Dance group will tell story of Gee’s Bend
Tonight, you have the opportunity to witness what may be a once-in-a-lifetime opportunity at Demopolis Middle School.
Thanks to the National Endowment for the Arts, the Alabama State Council on the Art and the Two Rivers Arts Council, the New York City-based Wideman/Davis Dance group will bring the story of Gee’s Bend to life.
When Thaddeus Davis and his wife Tanya were asked by the Department of Women’s Studies at Auburn University to create a dance piece for the Gee’s Bend exhibit opening almost a year ago, what began as a mini show, transformed into something more.

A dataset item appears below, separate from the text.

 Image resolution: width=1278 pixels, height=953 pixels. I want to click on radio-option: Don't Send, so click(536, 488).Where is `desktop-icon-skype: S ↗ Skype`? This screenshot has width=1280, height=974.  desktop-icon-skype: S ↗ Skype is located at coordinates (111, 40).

“Our initial show was about 24 minutes long. Now, it’s up to 50 minutes,” Thaddeus said. “We’ve been developing the project ever since the opening and we still have further developments to do.”
After “playing with movements and creating a script,” the Wideman/Davis production takes spectators from the founding of Gee’s Bend through the Great Depression, the Civil Rights Movement and looks at the complete history who created a national name for themselves by making quilts.

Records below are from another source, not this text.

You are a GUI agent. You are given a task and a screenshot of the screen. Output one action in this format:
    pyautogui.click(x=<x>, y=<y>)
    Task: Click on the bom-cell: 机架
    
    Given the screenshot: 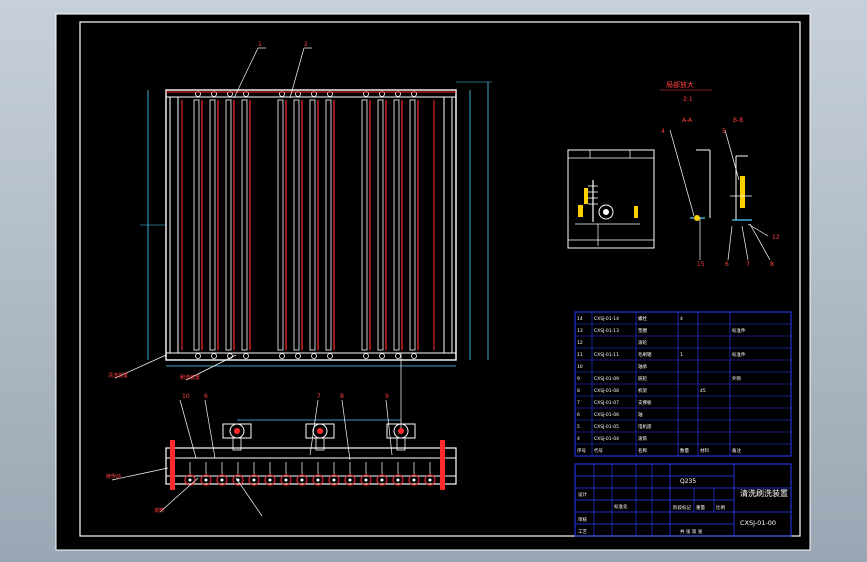 What is the action you would take?
    pyautogui.click(x=642, y=390)
    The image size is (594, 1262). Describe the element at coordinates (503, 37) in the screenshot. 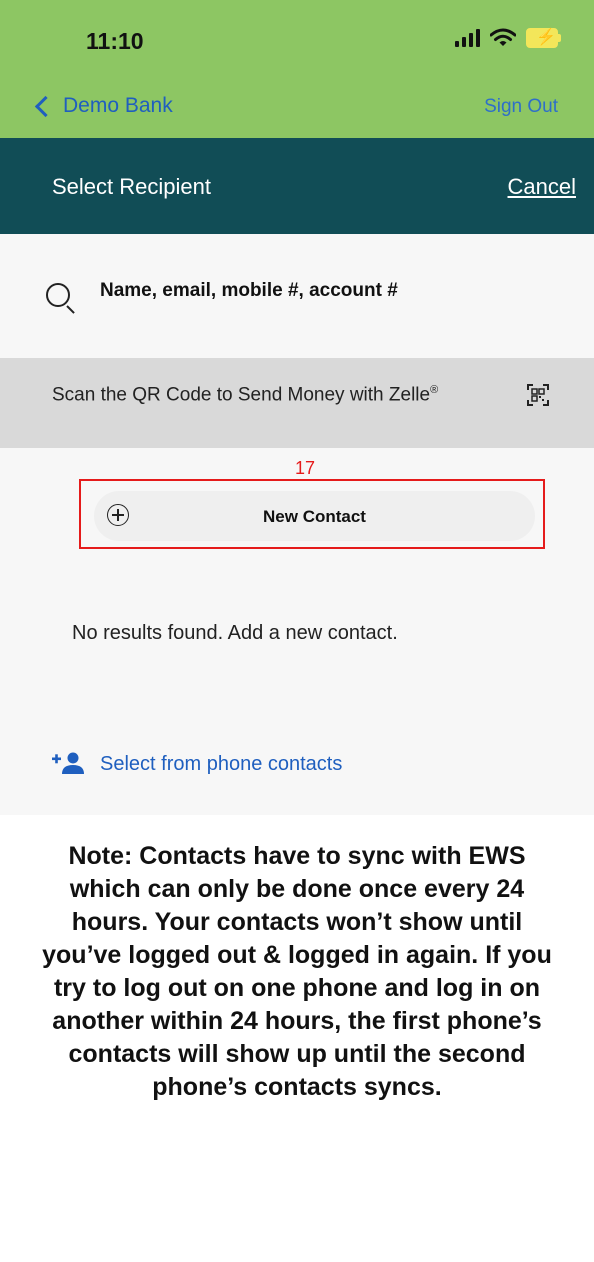

I see `wifi-icon` at that location.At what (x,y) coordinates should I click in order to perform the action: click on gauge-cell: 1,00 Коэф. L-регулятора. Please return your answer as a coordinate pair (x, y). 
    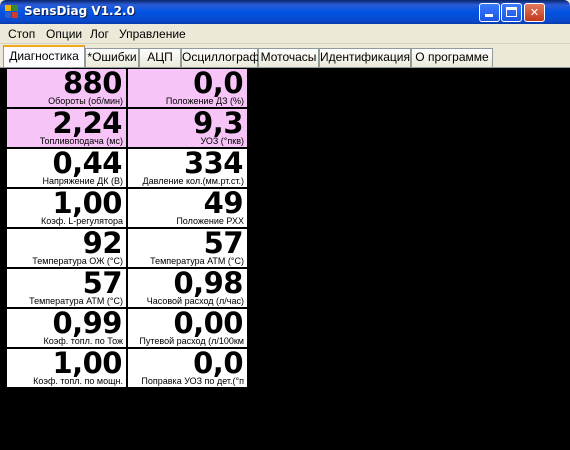
    Looking at the image, I should click on (66, 208).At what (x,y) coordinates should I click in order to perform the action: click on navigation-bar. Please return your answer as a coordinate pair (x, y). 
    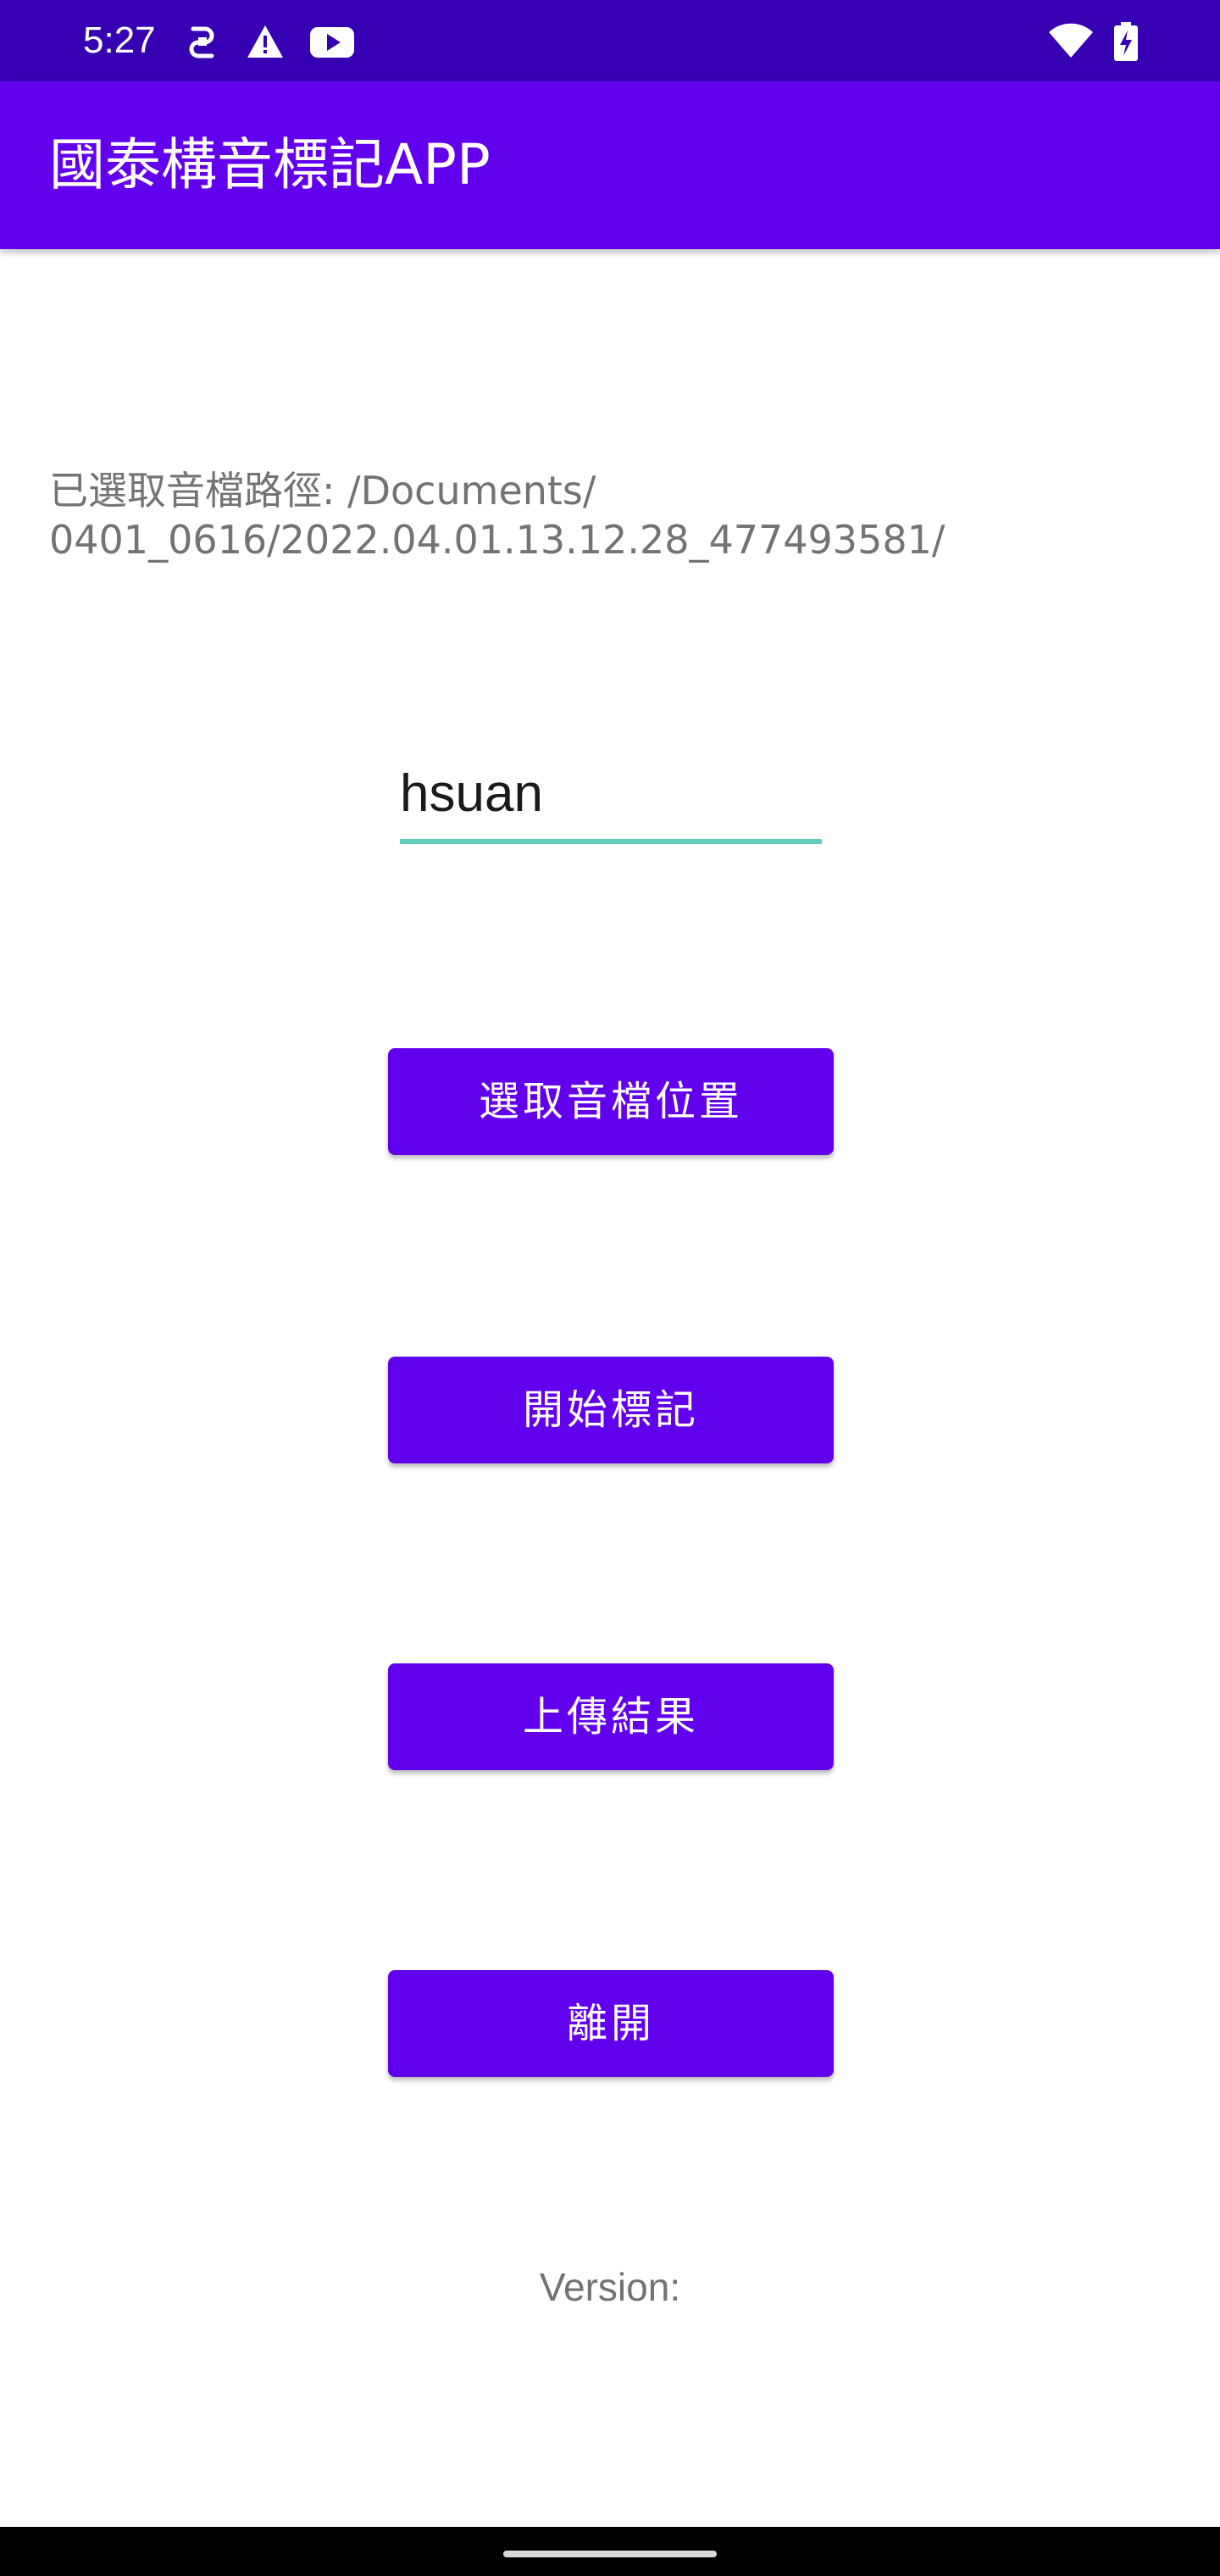
    Looking at the image, I should click on (610, 2552).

“In the play there’s a couple that takes us through these periods of time,” Thaddeus, who was named “One of 25 to Watch” in 2002 by Dance Magazine, said, “They are fictional characters that go through the facts.”

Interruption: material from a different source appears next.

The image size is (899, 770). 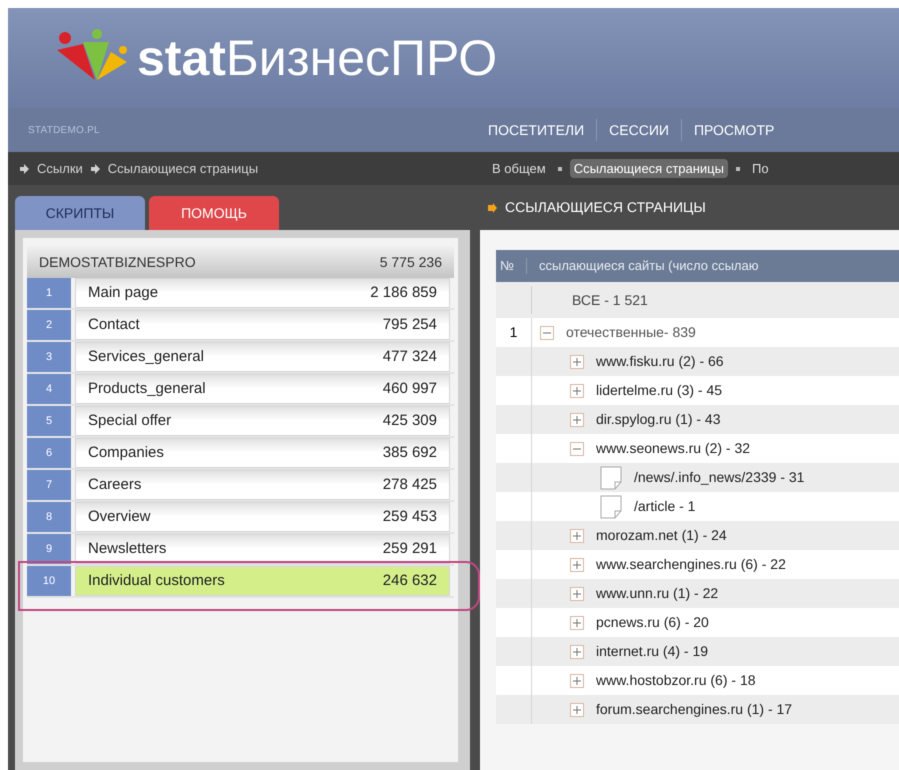 I want to click on site-name: STATDEMO.PL, so click(x=64, y=131).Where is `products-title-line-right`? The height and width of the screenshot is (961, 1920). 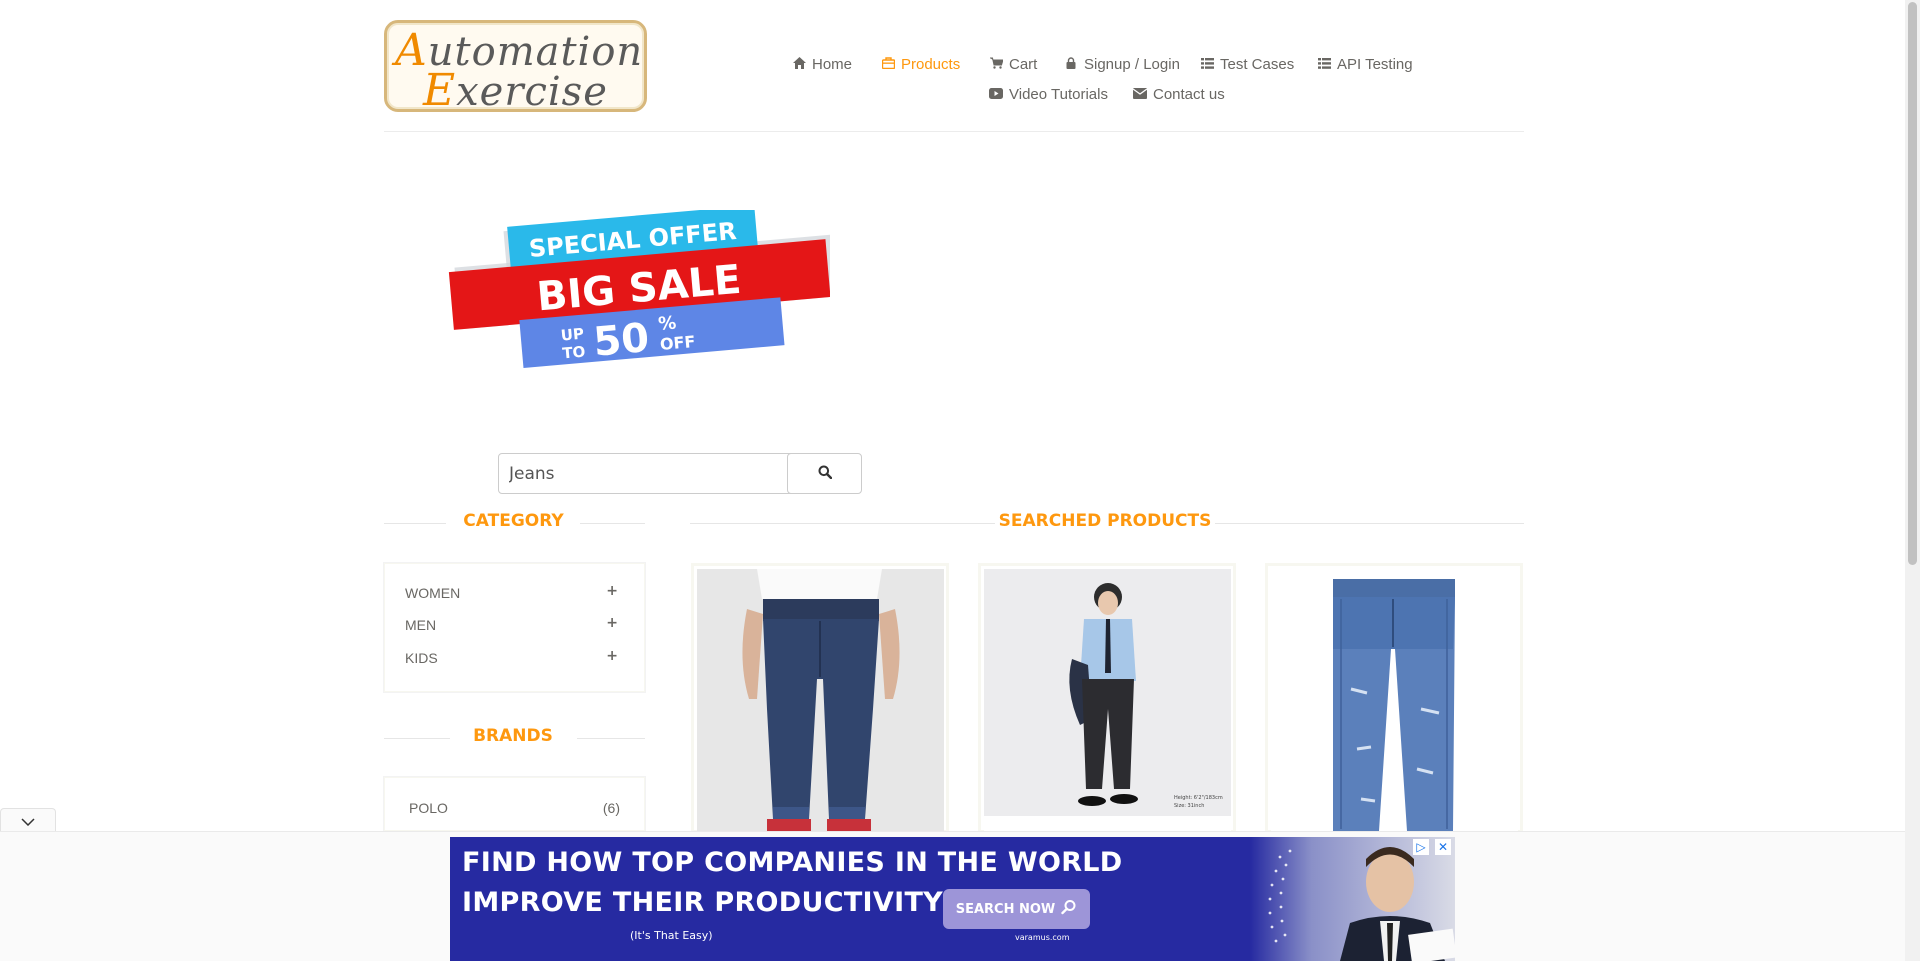
products-title-line-right is located at coordinates (1370, 524).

Through contemporary dance, the group will portray moments in history from the 1930s through the 1960s.
“It gives the audience the opportunity to look at history and it tells the story of a different experience,” Thaddeus said. “It demonstrates the struggle and overcoming the struggle of what happened as it celebrates the workers of Gee’s Bend.”
After spending time with students in Uniontown and Demopolis, the group will perform for the second time in this region, “The Bends of Life…Surviving, Sewing, Standing,” before continuing their southern tour.
During their moments with students at DMS, R.C. Hatch and Uniontown Elementary, the group performed a shorter version of their play as part of what Thaddeus calls a “lecture/ demonstration” period.
“We perform, then we stop and talk to them about the dance, quilting and the history of Gee’s Bend,” Thaddeus, who received the Choo San Goh Award for choreography in 2003, said, “but it’s hard to keep their attention during the lecture part because the students are still interested in what you were doing when you were dancing.”
To see what the students were so amazed with in person, go to tonight’s free performance of “The Bends of Life…Surviving, Sewing, Standing” at 6 p.m. at DMS.